Instruction 1
Name every person the bug report identifies, as each one's name appears there.
Instruction 2
Rewrite the bug report's passage that opens with "It's clear from" and closes with "decompressing them anyway.", swapping "BTRFS" out for "XFS".

FS#68445 - >=packages/linux-5.9.arch1-1 commit 5c7d8268bbddfe5 breaks booting as Xen domU/pvgrub

Attached to Project: Arch Linux
Opened by Jason (jac299792458) - Tuesday, 27 October 2020, 21:27 GMT
Last edited by Toolybird (Toolybird) - Sunday, 04 June 2023, 03:22 GMT
Task Type Bug Report
Category Kernel
Status Closed
Assigned To Jan Alexander Steffens (heftig)
Christian Hesse (eworm)
Architecture x86_64
Severity Medium
Priority Normal
Reported Version
Due in Version Undecided
Due Date Undecided
Percent Complete 100%
Votes 0
Private No

Details

Description:

With commit 5c7d8268bbddfe5 [0], the linux kernel configuration changed from compressing itself with XZ to compressing itself with ZSTD. All fine and good. Except when booting an Arch Linux DomU in Xen via pvgrub. Apparently, GRUB v2.04, even though it doesn't decompress the kernel, fails to detect the file as a Linux Kernel when compressed with ZSTD. I looked into the GRUB codebase enough that, as usual, GNU is making another operating system when you just need a simple tool. :-/

It's clear from the GRUB code that ZSTD support is only used when interfacing with ZSTD compressed BTRFS file systems. There is no obvious logic regarding ZSTD compressed Kernels and Initramfs'. Regardless, GRUB shouldn't be decompressing them anyway.

Collected data

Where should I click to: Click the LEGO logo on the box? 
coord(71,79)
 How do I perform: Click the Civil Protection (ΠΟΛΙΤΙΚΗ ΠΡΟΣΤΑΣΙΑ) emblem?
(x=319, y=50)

Finished answer 1
Jason (jac299792458)
Toolybird (Toolybird)
Jan Alexander Steffens (heftig)
Christian Hesse (eworm)

Finished answer 2
It's clear from the GRUB code that ZSTD support is only used when interfacing with ZSTD compressed XFS file systems. There is no obvious logic regarding ZSTD compressed Kernels and Initramfs'. Regardless, GRUB shouldn't be decompressing them anyway.